Time advances, Borland had already invented the first RAD for the general public (Rapid Application Development), Microsoft Visual Studio is gaining momentum, Java allows to write only in one language for several platforms without modification and PHP is breaking through more and more. Let’s say that we are around 2006, an editor has just made progress with a tool that is very close to OpenROAD.

Since then, I still have a serious little doubt in a corner of my head; PHP is great. It’s very advanced, many Frameworks exist, a huge percentage of the web and applications work with it… but… creating the same interface with data persistence (very basic: a window and I enter the list of my contacts) is still and still visually very unfinished.

Symphony, Yii2 (sorry, they are Frameworks made by geniuses to work fast and well), are still very far from Visual Studio. I’ll skip the Docker’s and others that allow to separate the software from the data and much more. But it still bothers me, why do you have to put your hands in the code when it’s not useful? It’s really not useful when you create a web interface. Are you using a coding language again to layout an Indesign file? Of course not.

The purists will throw the first and subsequent stones at me: “we master better”, “it’s not for noobs”, etc.

Let’s put this in the context of technical writing and communication:

Use the right tool: Well, I want my content to be well separated from my layout for reuse. Let’s avoid Word (Visual Basic) right away, it’s pretty, full of buttons and functions, and you think everyone has mastered it.
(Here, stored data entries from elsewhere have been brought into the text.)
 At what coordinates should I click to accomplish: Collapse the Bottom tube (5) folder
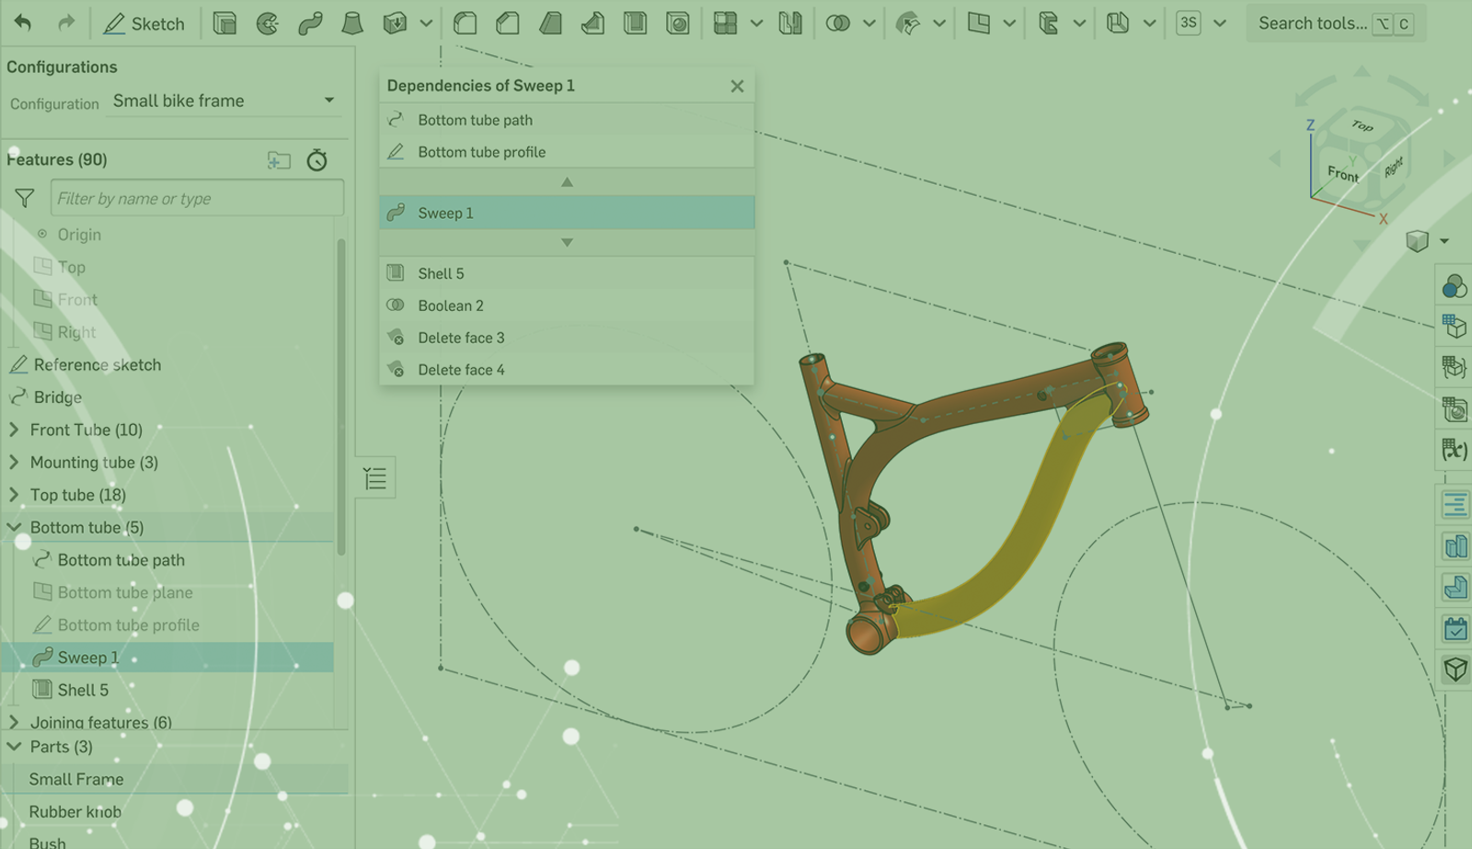[14, 527]
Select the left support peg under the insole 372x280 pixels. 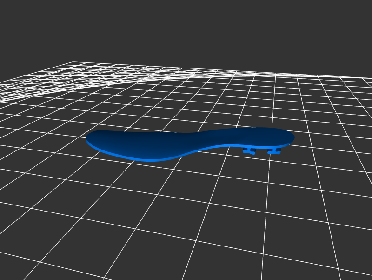click(250, 150)
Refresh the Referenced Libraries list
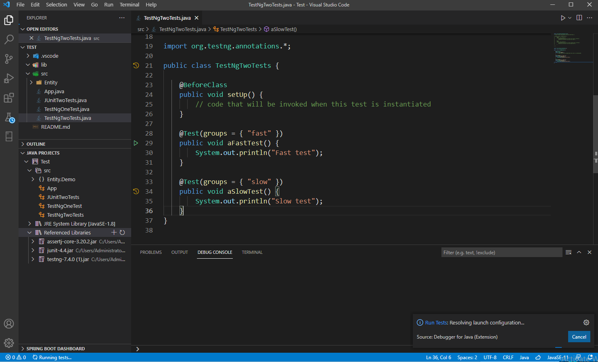Screen dimensions: 598x362 tap(122, 232)
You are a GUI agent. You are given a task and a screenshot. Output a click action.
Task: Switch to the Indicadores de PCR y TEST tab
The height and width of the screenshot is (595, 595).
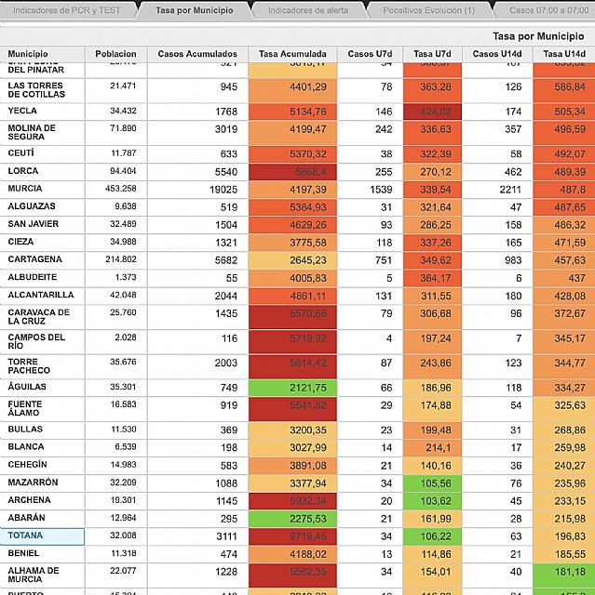tap(68, 10)
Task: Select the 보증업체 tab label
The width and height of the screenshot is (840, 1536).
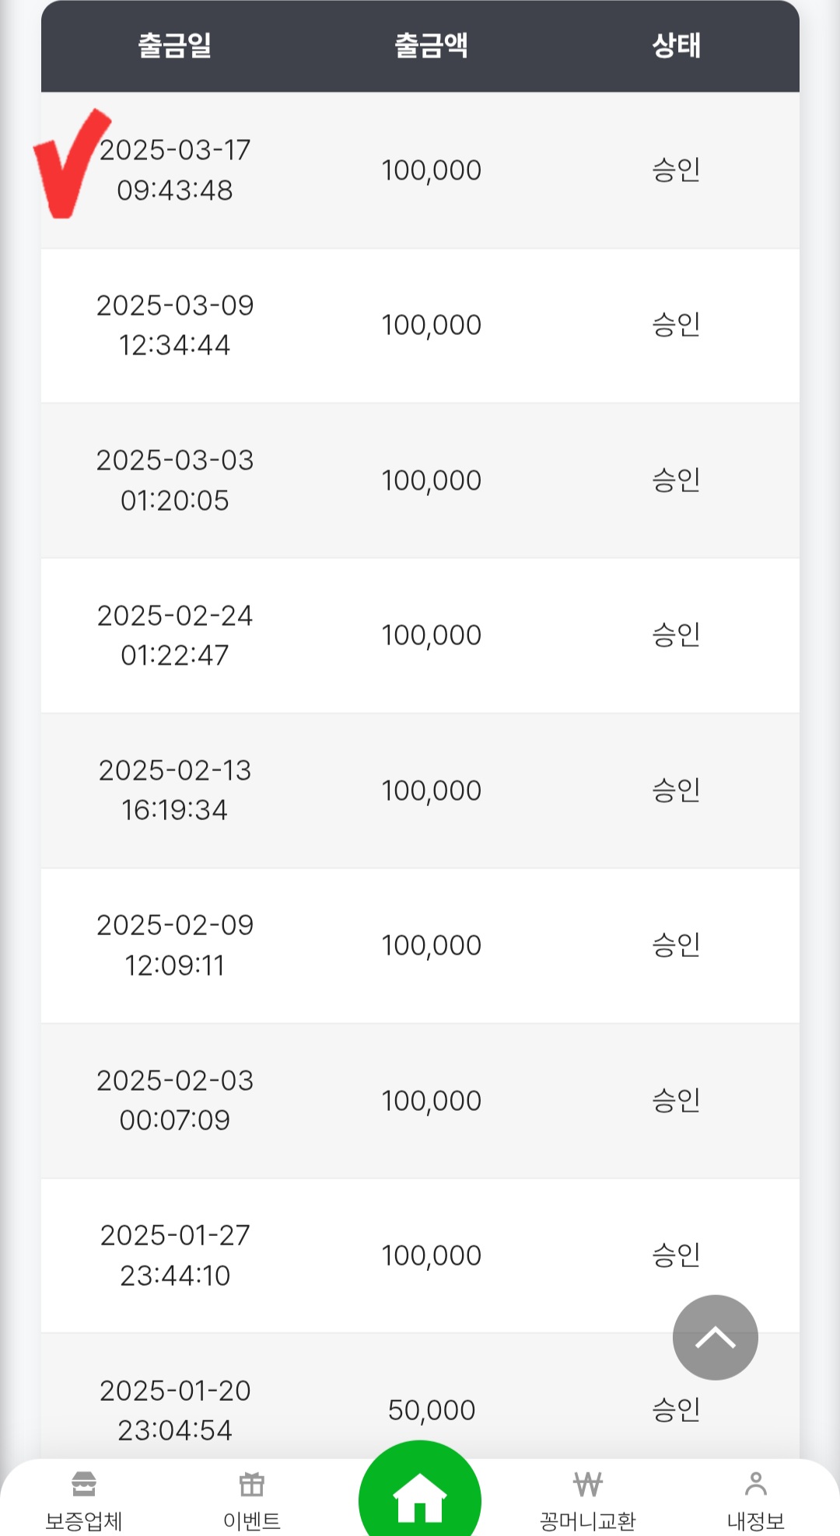Action: [x=84, y=1520]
Certainly not, we lose time at the slightest deviation, and taking back content – text or image – is clearly not easy, except “copy – paste”.
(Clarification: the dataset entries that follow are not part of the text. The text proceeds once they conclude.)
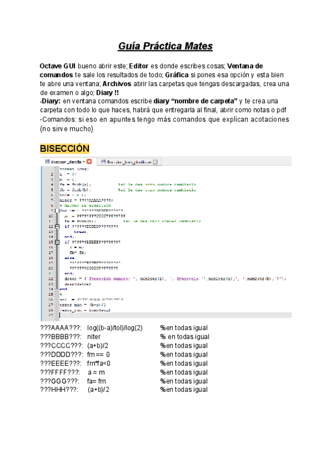
Task: Switch to the Biseccion_plantilla.m editor tab
Action: 65,162
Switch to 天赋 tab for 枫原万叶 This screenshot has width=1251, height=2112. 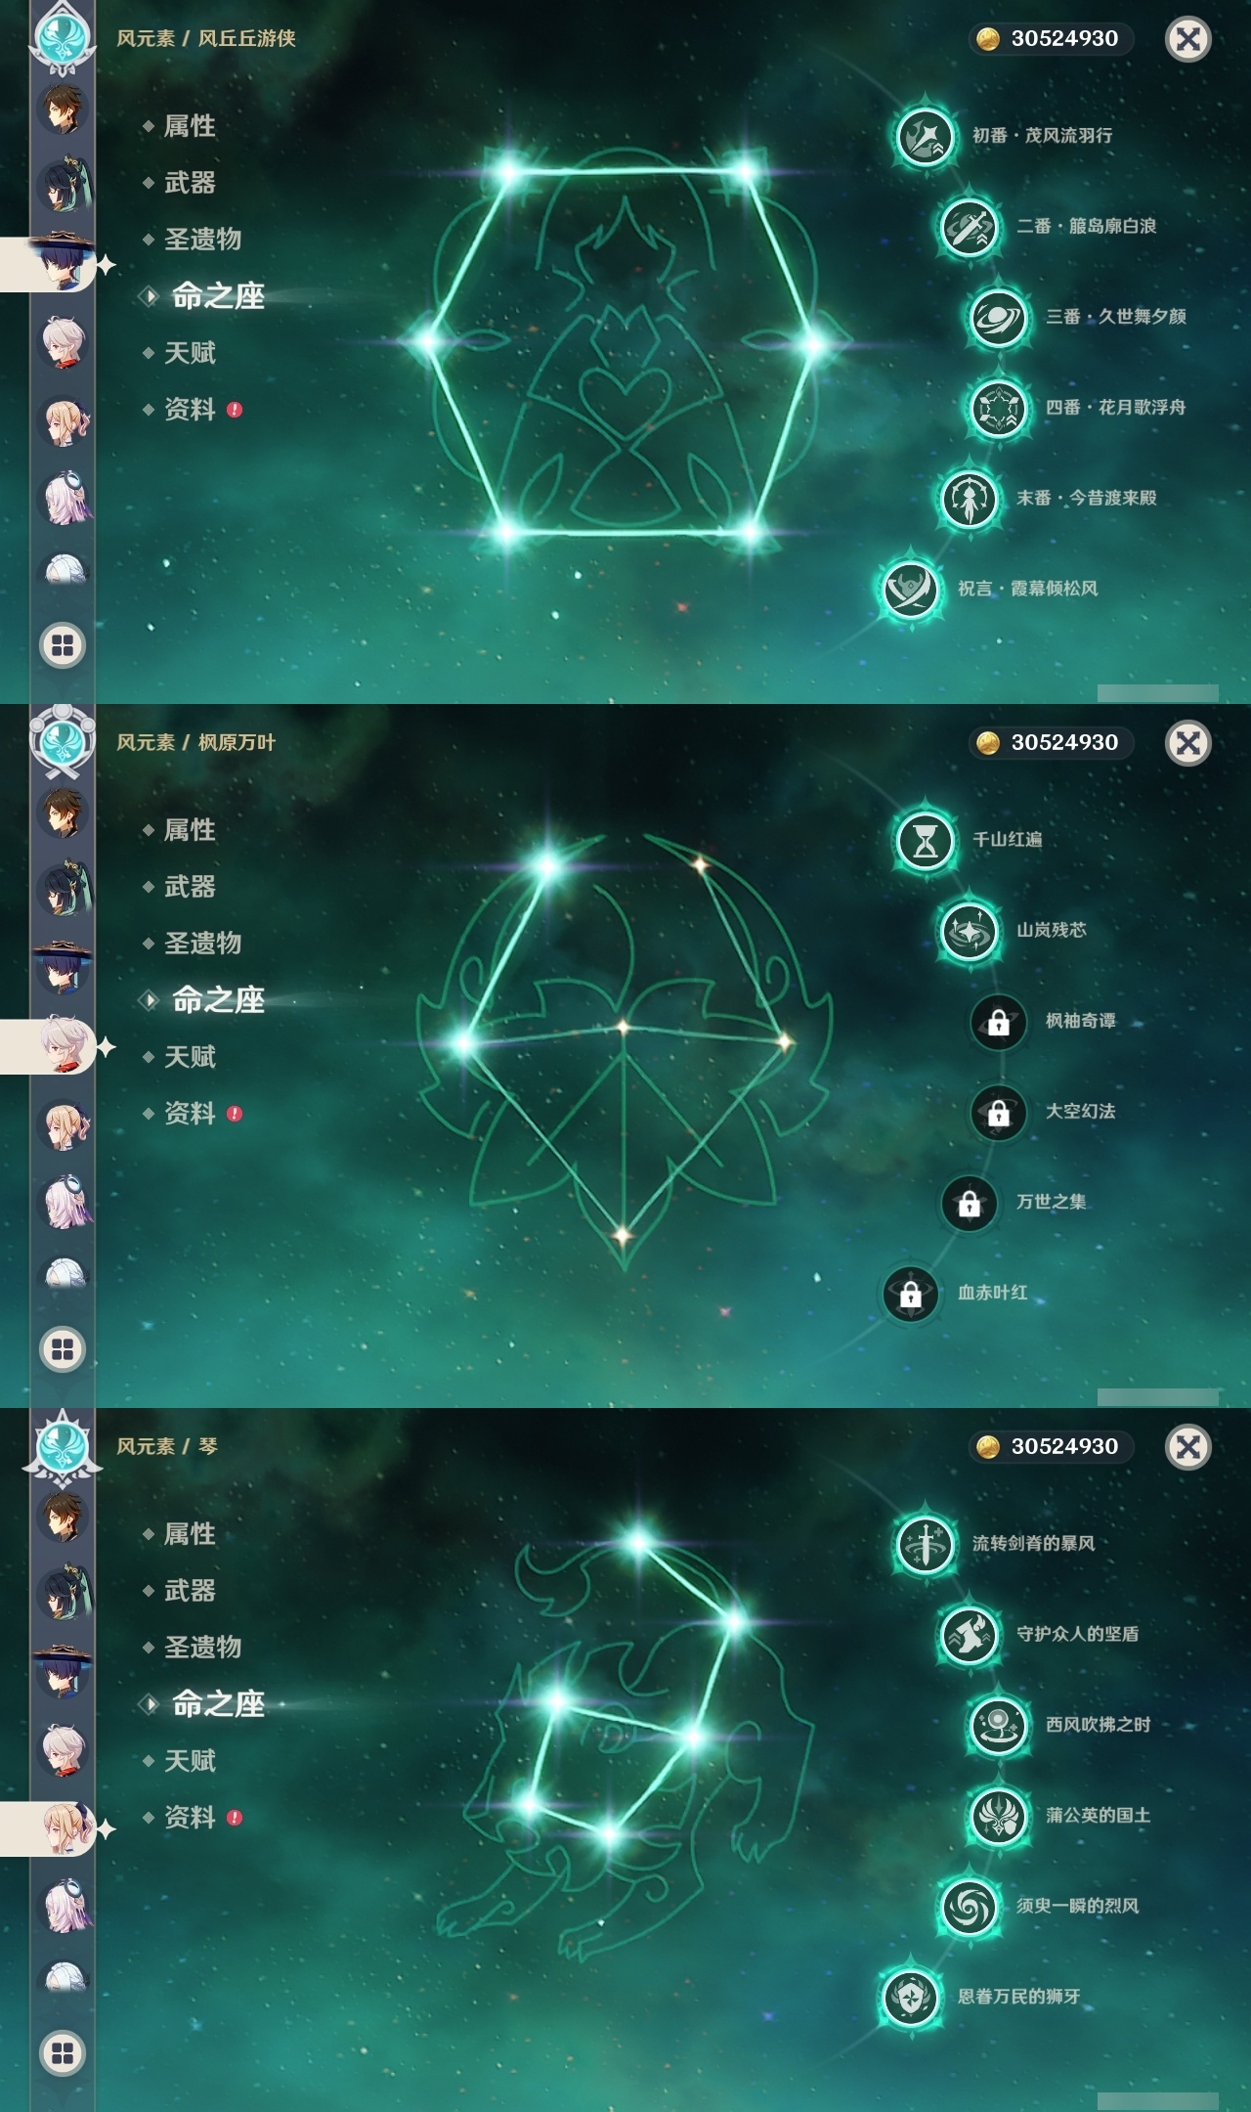[190, 1056]
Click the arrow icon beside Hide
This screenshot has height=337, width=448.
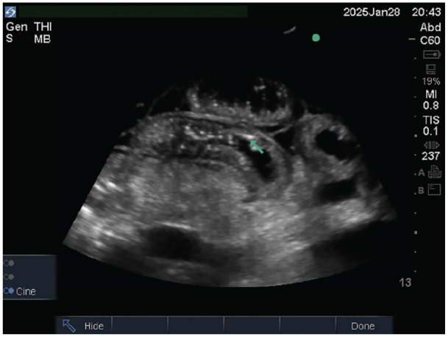[x=69, y=325]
For that, you choose a tool that goes away from a pretty interface and you switch to XMetal or others (I developed a nice one so I’ll talk about it: Synthetik). Very, very quickly, you realize that it’s finally simpler, even if the person who passes behind you will tend to say “well, I wouldn’t like to do what you do”. Yes, you would like it because it’s the right tool.
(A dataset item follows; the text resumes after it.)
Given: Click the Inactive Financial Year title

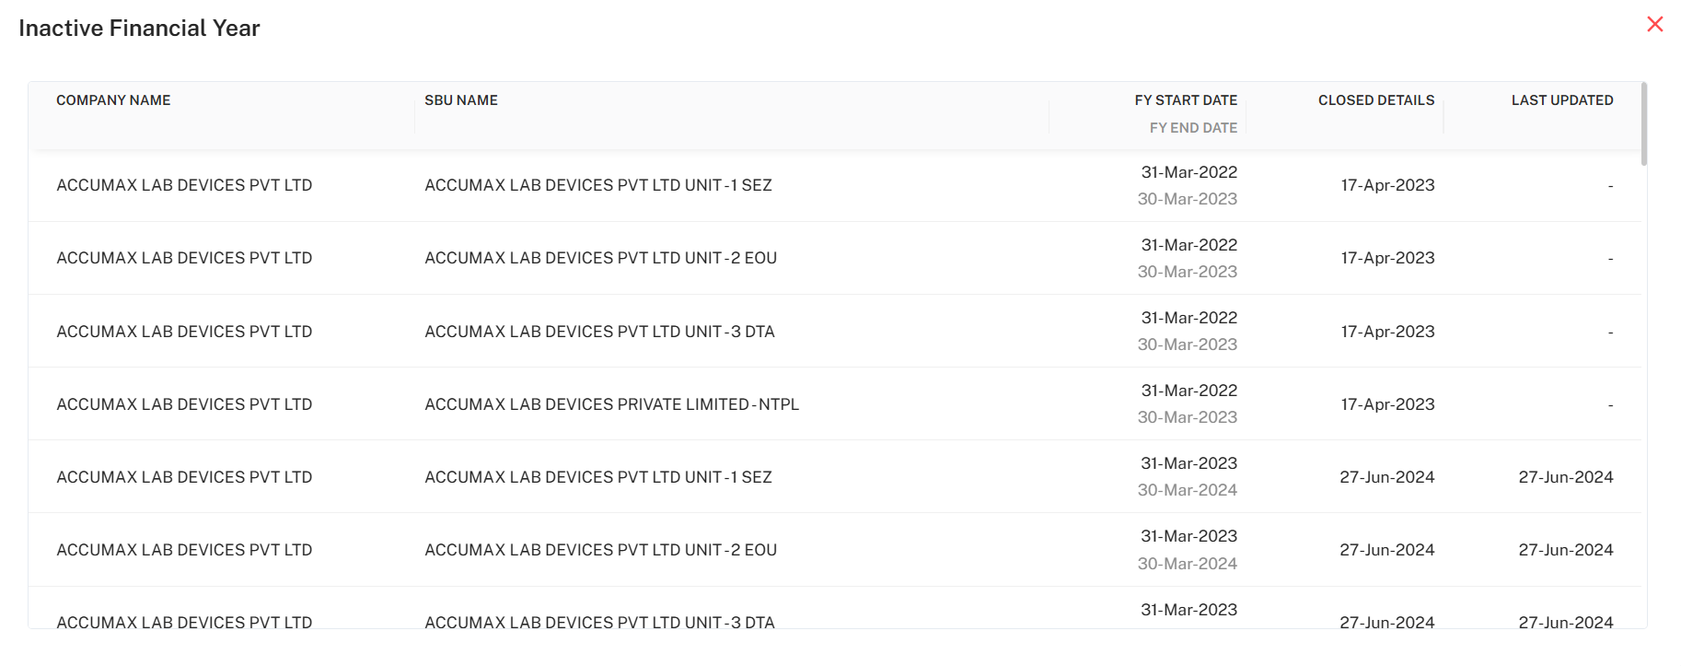Looking at the screenshot, I should point(139,29).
Use the right language: We don’t talk about C++, Java or English and French. We just express ourselves simply, clearly.

“Please press the purple button so that it changes color intermittently” versus “Press the red button until it flashes”. Similarly, a mechanic is not told what a 12 wrench is, they are told the torque and a pictogram for the tool.

Referencing your work: Yes, and there you can do things simply; “Copy_work_file_nov_jeanpaul.xml” or “211001_FR_winding solenoid_1245_v003_JPC.xml” is already more than enough in many cases: date backwards for easy sorting – I have my last modification date, language, BOM reference to find the assembly, version and author. In the file name, simply. We can do much better, but this is already a very good start.

Make your content elegant: The answer is more nuanced. It’s crucial that the client sees your work in its best light, whatever the medium and when coding, whatever the screen size too. The most accomplished content needs beautiful images, a beautiful layout. In this case, in order for the content to be well separated from the display, the formatting becomes a little more difficult.

We find ourselves with our PHP. Here, we’re talking about overlay style sheets, CSS. It’s not the sea to drink, but it’s not very visual. Still, we’re not going to take our files and paste them into Indesign, we’d be wasting too much effort.

So I’m going to do an article on CSS and markup separately.